((

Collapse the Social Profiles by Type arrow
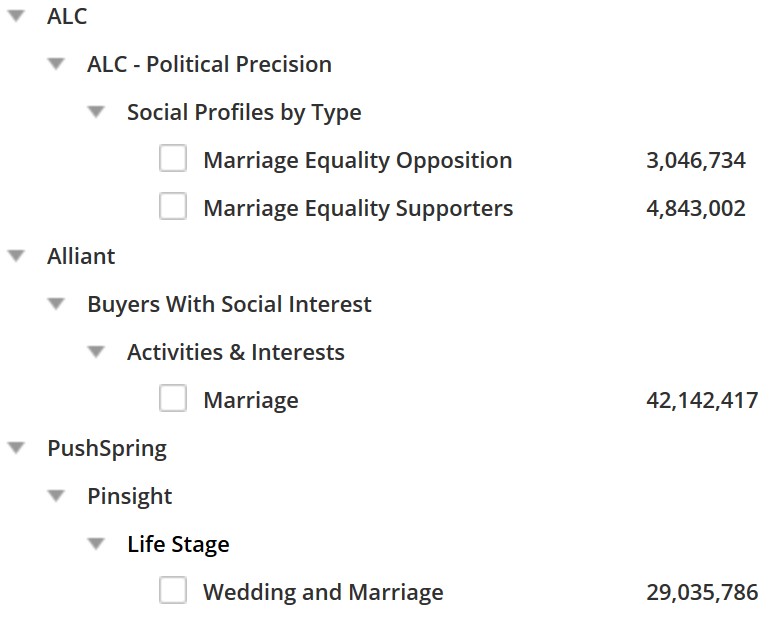96,112
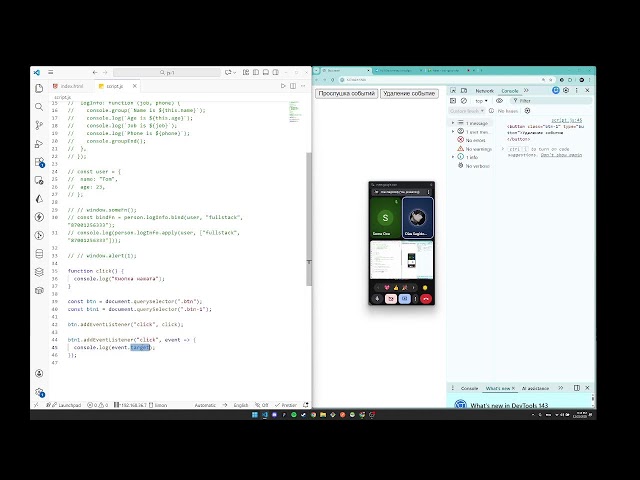Image resolution: width=640 pixels, height=480 pixels.
Task: Click the 'Удаление событие' button
Action: tap(409, 93)
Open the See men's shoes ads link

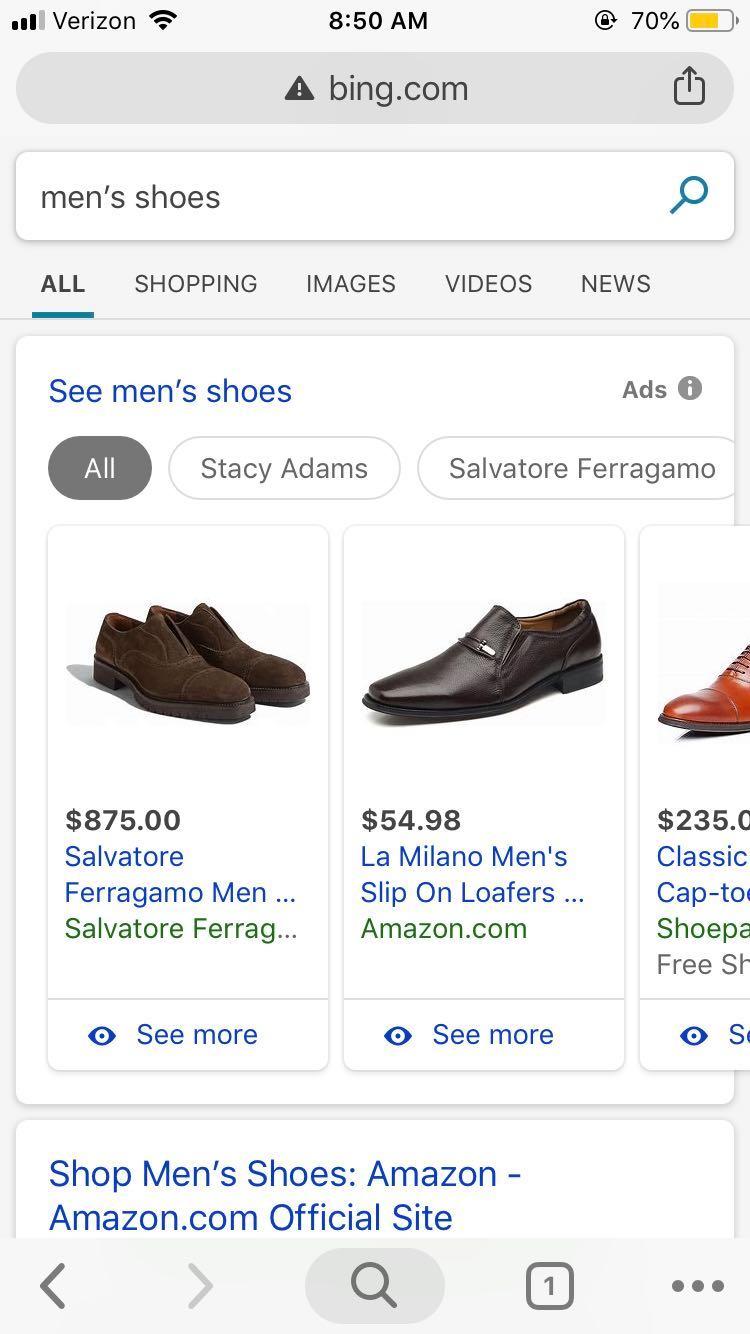pos(170,391)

))

--- DIRECTIONS FOR THIS TASK ---
Copy out all the entries exactly. Images stay out of the copy.

--- YOUR RESPONSE ---
Collapse the Social Profiles by Type arrow
96,112
Image resolution: width=640 pixels, height=480 pixels.
Task: Click the 'Удаление событие' button
Action: tap(409, 93)
Open the See men's shoes ads link

pos(170,391)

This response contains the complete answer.